--- EXERCISE INPUTS ---
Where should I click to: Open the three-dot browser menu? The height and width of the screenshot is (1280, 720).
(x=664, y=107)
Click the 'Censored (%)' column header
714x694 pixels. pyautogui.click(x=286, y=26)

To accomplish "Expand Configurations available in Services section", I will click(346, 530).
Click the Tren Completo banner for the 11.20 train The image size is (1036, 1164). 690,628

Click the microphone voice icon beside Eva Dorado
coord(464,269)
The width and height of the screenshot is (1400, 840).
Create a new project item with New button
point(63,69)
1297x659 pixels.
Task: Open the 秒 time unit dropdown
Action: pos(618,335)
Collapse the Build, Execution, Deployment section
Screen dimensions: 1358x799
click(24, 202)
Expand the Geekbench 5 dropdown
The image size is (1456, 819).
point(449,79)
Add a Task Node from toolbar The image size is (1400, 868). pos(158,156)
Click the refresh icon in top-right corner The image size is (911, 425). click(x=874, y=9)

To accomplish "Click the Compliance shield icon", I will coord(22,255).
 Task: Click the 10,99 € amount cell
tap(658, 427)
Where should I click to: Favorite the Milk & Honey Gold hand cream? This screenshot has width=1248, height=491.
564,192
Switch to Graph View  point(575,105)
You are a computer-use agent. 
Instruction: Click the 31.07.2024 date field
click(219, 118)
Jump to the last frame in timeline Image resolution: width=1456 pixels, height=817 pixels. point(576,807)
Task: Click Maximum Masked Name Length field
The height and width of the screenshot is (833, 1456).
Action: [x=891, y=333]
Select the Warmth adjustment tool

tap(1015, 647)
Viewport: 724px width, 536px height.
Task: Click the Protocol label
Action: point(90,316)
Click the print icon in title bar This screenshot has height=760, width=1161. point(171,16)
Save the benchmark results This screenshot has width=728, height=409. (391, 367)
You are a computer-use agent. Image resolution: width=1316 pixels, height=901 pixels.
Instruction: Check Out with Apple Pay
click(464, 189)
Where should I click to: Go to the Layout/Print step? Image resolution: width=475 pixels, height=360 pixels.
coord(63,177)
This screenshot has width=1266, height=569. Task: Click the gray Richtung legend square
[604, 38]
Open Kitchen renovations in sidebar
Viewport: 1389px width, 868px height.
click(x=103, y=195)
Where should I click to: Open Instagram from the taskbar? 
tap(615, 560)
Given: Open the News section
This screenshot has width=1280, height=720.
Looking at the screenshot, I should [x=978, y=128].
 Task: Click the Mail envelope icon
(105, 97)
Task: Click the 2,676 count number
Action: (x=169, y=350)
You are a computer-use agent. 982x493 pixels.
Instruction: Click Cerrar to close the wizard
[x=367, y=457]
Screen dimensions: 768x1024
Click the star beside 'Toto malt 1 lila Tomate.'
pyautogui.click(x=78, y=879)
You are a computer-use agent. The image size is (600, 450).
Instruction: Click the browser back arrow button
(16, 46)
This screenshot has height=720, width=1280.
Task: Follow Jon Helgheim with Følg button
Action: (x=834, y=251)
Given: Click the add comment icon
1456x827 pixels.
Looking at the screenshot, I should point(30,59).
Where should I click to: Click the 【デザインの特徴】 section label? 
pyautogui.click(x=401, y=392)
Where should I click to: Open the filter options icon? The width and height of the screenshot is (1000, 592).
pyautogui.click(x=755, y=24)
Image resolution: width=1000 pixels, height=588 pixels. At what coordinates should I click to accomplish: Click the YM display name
---
» **SET EXERCISE**:
Rewrite the records from the start through the line containing "coord(464,269)", swapping "microphone" for "speaker" and changing nothing else. Give only those lines.

» **THE REPLY**:
Where should I click to: Open the three-dot browser menu? The height and width of the screenshot is (1280, 720).
(x=664, y=107)
Click the 'Censored (%)' column header
714x694 pixels. pyautogui.click(x=286, y=26)

To accomplish "Expand Configurations available in Services section", I will click(346, 530).
Click the Tren Completo banner for the 11.20 train The image size is (1036, 1164). 690,628

Click the speaker voice icon beside Eva Dorado
coord(464,269)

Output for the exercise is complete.